Copy every record exactly, with nothing left out.

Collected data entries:

——————

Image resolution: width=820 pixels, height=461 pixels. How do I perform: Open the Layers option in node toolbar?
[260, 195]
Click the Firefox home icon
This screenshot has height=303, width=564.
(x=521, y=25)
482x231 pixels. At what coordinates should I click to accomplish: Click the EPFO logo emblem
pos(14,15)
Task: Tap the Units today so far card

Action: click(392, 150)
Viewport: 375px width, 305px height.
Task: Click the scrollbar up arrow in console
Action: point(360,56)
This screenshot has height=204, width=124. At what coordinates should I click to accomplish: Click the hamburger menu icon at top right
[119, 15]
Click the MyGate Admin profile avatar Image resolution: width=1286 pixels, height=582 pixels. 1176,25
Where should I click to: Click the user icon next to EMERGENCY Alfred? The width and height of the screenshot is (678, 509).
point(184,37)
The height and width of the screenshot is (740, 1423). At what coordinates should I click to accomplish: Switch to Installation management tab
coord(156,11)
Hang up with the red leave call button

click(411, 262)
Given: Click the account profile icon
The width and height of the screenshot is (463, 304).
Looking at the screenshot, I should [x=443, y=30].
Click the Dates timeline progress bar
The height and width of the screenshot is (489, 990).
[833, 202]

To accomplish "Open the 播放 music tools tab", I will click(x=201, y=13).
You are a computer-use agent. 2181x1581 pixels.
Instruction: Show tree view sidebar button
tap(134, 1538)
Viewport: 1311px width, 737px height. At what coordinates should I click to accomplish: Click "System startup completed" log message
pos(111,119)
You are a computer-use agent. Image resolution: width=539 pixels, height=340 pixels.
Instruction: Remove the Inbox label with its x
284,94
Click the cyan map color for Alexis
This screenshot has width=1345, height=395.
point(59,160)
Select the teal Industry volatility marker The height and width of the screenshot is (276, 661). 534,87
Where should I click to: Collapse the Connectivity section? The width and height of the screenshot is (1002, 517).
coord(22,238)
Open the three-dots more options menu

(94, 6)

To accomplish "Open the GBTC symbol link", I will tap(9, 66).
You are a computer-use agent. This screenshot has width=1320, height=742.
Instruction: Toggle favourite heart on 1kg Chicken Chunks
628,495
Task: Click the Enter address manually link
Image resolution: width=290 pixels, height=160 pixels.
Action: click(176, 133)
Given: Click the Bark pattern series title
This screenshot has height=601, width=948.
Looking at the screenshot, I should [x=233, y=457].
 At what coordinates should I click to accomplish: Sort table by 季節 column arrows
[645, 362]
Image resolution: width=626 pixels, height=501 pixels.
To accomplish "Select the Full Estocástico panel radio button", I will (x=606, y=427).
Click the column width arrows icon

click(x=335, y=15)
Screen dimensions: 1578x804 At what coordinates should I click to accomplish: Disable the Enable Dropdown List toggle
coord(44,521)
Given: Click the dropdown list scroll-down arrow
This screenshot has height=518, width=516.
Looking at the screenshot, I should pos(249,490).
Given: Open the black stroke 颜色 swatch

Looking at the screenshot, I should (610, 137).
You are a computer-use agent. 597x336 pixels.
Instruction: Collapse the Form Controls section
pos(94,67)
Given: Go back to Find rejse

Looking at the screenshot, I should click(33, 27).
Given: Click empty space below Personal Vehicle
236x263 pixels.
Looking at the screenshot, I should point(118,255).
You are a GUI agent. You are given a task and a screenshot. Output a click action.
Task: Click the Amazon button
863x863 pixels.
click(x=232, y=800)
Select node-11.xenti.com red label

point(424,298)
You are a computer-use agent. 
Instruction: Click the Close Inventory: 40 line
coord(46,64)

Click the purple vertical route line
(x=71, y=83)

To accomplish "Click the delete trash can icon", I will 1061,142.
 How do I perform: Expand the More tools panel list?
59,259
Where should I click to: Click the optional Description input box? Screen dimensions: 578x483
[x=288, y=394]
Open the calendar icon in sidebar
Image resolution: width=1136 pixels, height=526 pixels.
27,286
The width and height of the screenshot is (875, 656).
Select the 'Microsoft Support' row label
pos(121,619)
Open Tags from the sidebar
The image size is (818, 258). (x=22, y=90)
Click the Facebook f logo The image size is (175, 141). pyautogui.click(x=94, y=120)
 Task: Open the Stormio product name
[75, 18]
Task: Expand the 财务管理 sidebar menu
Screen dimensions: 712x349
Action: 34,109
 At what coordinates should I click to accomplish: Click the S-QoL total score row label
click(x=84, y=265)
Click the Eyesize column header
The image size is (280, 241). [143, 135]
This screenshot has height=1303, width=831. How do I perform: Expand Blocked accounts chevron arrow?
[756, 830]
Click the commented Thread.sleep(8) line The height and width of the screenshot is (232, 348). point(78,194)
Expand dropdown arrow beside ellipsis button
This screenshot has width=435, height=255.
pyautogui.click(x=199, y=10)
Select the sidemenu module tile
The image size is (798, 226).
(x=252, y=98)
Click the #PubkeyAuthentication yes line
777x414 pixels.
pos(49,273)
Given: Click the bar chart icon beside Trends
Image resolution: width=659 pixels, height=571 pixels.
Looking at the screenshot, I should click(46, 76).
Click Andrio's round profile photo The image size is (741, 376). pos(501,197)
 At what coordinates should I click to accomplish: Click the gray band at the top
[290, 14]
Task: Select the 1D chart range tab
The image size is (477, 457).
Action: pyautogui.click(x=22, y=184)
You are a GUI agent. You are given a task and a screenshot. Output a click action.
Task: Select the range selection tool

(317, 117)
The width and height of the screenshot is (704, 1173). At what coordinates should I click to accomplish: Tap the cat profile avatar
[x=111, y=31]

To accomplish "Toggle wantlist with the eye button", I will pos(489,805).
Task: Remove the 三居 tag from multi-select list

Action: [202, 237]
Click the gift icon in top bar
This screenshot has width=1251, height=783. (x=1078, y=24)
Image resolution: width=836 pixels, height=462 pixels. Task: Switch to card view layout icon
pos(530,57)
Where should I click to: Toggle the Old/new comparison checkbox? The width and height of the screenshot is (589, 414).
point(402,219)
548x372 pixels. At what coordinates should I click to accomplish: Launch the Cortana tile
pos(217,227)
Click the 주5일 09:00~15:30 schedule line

——————

▶ _Result of the exercise_:
Image resolution: width=820 pixels, height=461 pixels. How do I perform: Open the Layers option in node toolbar?
[260, 195]
Click the Firefox home icon
This screenshot has height=303, width=564.
(x=521, y=25)
482x231 pixels. At what coordinates should I click to accomplish: Click the EPFO logo emblem
pos(14,15)
Task: Tap the Units today so far card

Action: click(392, 150)
Viewport: 375px width, 305px height.
Task: Click the scrollbar up arrow in console
Action: point(360,56)
This screenshot has height=204, width=124. At what coordinates should I click to accomplish: Click the hamburger menu icon at top right
[119, 15]
Click the MyGate Admin profile avatar Image resolution: width=1286 pixels, height=582 pixels. 1176,25
Where should I click to: Click the user icon next to EMERGENCY Alfred? The width and height of the screenshot is (678, 509).
point(184,37)
The height and width of the screenshot is (740, 1423). At what coordinates should I click to accomplish: Switch to Installation management tab
coord(156,11)
Hang up with the red leave call button

click(411, 262)
Given: Click the account profile icon
The width and height of the screenshot is (463, 304).
Looking at the screenshot, I should [x=443, y=30].
Click the Dates timeline progress bar
The height and width of the screenshot is (489, 990).
[833, 202]

To accomplish "Open the 播放 music tools tab", I will click(x=201, y=13).
You are a computer-use agent. 2181x1581 pixels.
Instruction: Show tree view sidebar button
tap(134, 1538)
Viewport: 1311px width, 737px height. At what coordinates should I click to accomplish: Click "System startup completed" log message
pos(111,119)
You are a computer-use agent. Image resolution: width=539 pixels, height=340 pixels.
Instruction: Remove the Inbox label with its x
284,94
Click the cyan map color for Alexis
This screenshot has width=1345, height=395.
point(59,160)
Select the teal Industry volatility marker The height and width of the screenshot is (276, 661). 534,87
Where should I click to: Collapse the Connectivity section? The width and height of the screenshot is (1002, 517).
coord(22,238)
Open the three-dots more options menu

(94, 6)

To accomplish "Open the GBTC symbol link", I will tap(9, 66).
You are a computer-use agent. This screenshot has width=1320, height=742.
Instruction: Toggle favourite heart on 1kg Chicken Chunks
628,495
Task: Click the Enter address manually link
Image resolution: width=290 pixels, height=160 pixels.
Action: click(176, 133)
Given: Click the Bark pattern series title
This screenshot has height=601, width=948.
Looking at the screenshot, I should [x=233, y=457].
 At what coordinates should I click to accomplish: Sort table by 季節 column arrows
[645, 362]
Image resolution: width=626 pixels, height=501 pixels.
To accomplish "Select the Full Estocástico panel radio button", I will (x=606, y=427).
Click the column width arrows icon

click(x=335, y=15)
Screen dimensions: 1578x804 At what coordinates should I click to accomplish: Disable the Enable Dropdown List toggle
coord(44,521)
Given: Click the dropdown list scroll-down arrow
This screenshot has height=518, width=516.
Looking at the screenshot, I should pos(249,490).
Given: Open the black stroke 颜色 swatch

Looking at the screenshot, I should (610, 137).
You are a computer-use agent. 597x336 pixels.
Instruction: Collapse the Form Controls section
pos(94,67)
Given: Go back to Find rejse

Looking at the screenshot, I should click(33, 27).
Given: Click empty space below Personal Vehicle
236x263 pixels.
Looking at the screenshot, I should point(118,255).
You are a GUI agent. You are given a task and a screenshot. Output a click action.
Task: Click the Amazon button
863x863 pixels.
click(x=232, y=800)
Select node-11.xenti.com red label

point(424,298)
You are a computer-use agent. 
Instruction: Click the Close Inventory: 40 line
coord(46,64)

Click the purple vertical route line
(x=71, y=83)

To accomplish "Click the delete trash can icon", I will 1061,142.
 How do I perform: Expand the More tools panel list?
59,259
Where should I click to: Click the optional Description input box? Screen dimensions: 578x483
[x=288, y=394]
Open the calendar icon in sidebar
Image resolution: width=1136 pixels, height=526 pixels.
27,286
The width and height of the screenshot is (875, 656).
Select the 'Microsoft Support' row label
pos(121,619)
Open Tags from the sidebar
The image size is (818, 258). (x=22, y=90)
Click the Facebook f logo The image size is (175, 141). pyautogui.click(x=94, y=120)
 Task: Open the Stormio product name
[75, 18]
Task: Expand the 财务管理 sidebar menu
Screen dimensions: 712x349
Action: 34,109
 At what coordinates should I click to accomplish: Click the S-QoL total score row label
click(x=84, y=265)
Click the Eyesize column header
The image size is (280, 241). [143, 135]
This screenshot has height=1303, width=831. How do I perform: Expand Blocked accounts chevron arrow?
[756, 830]
Click the commented Thread.sleep(8) line The height and width of the screenshot is (232, 348). point(78,194)
Expand dropdown arrow beside ellipsis button
This screenshot has width=435, height=255.
pyautogui.click(x=199, y=10)
Select the sidemenu module tile
The image size is (798, 226).
(x=252, y=98)
Click the #PubkeyAuthentication yes line
777x414 pixels.
pos(49,273)
Given: Click the bar chart icon beside Trends
Image resolution: width=659 pixels, height=571 pixels.
Looking at the screenshot, I should click(46, 76).
Click Andrio's round profile photo The image size is (741, 376). pos(501,197)
 At what coordinates should I click to accomplish: Click the gray band at the top
[290, 14]
Task: Select the 1D chart range tab
The image size is (477, 457).
Action: pyautogui.click(x=22, y=184)
You are a GUI agent. You are given a task and a screenshot. Output a click action.
Task: Select the range selection tool

(317, 117)
The width and height of the screenshot is (704, 1173). At what coordinates should I click to accomplish: Tap the cat profile avatar
[x=111, y=31]

To accomplish "Toggle wantlist with the eye button", I will pos(489,805).
Task: Remove the 三居 tag from multi-select list

Action: [202, 237]
Click the gift icon in top bar
This screenshot has width=1251, height=783. (x=1078, y=24)
Image resolution: width=836 pixels, height=462 pixels. Task: Switch to card view layout icon
pos(530,57)
Where should I click to: Toggle the Old/new comparison checkbox? The width and height of the screenshot is (589, 414).
point(402,219)
548x372 pixels. At what coordinates should I click to accomplish: Launch the Cortana tile
pos(217,227)
Click the 주5일 09:00~15:30 schedule line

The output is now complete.